== Task statement ==
The required output is the lines from the one with "This screenshot has width=1216, height=499." through the end of the data, repeated verbatim, with no pictures included.

Source data:
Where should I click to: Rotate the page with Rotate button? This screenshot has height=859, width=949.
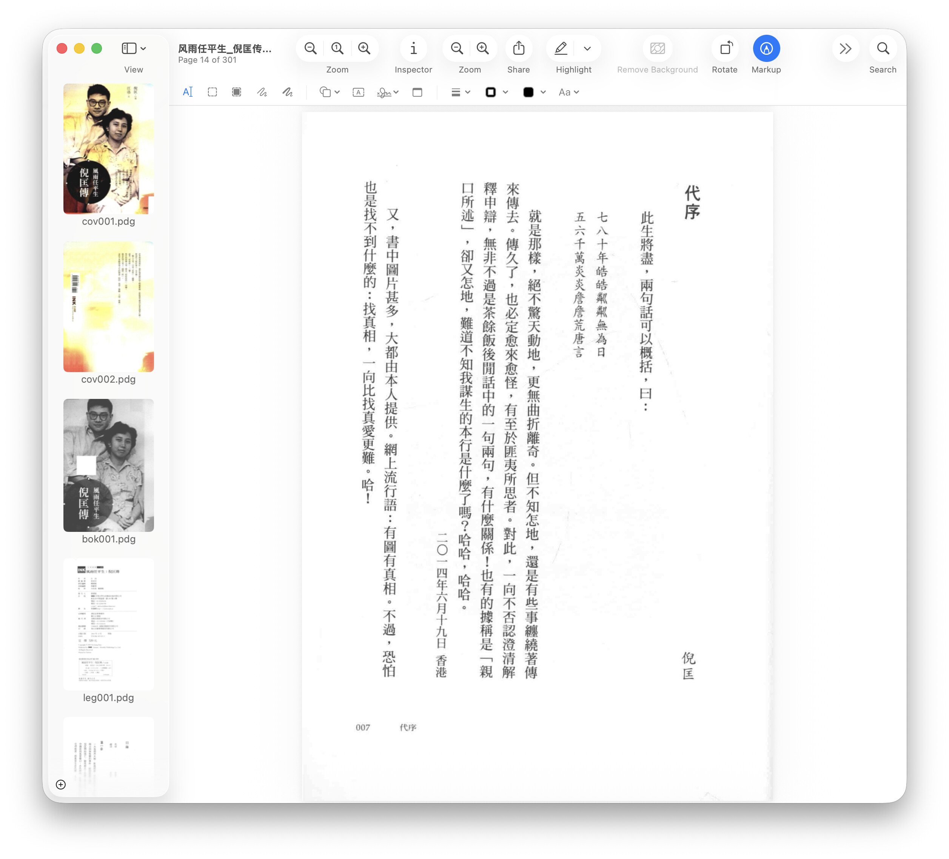pyautogui.click(x=726, y=49)
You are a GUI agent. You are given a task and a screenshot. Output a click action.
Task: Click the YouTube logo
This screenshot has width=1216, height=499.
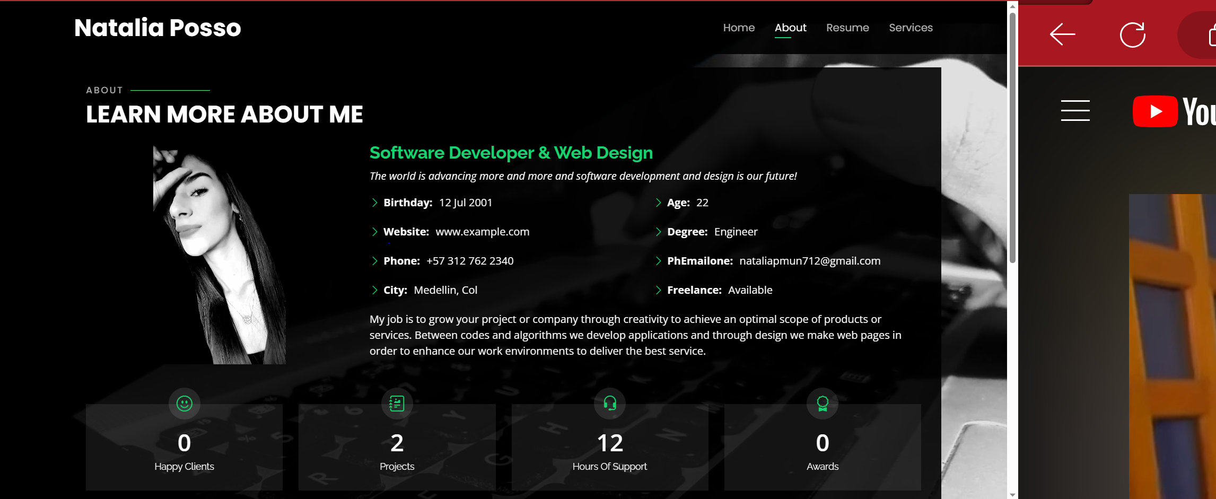coord(1157,111)
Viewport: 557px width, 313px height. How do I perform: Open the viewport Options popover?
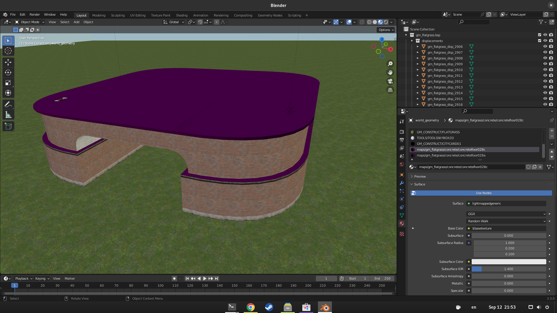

== Output of the exercise ==
This screenshot has width=1216, height=499.
coord(1157,111)
Viewport: 557px width, 313px height. How do I perform: Open the viewport Options popover?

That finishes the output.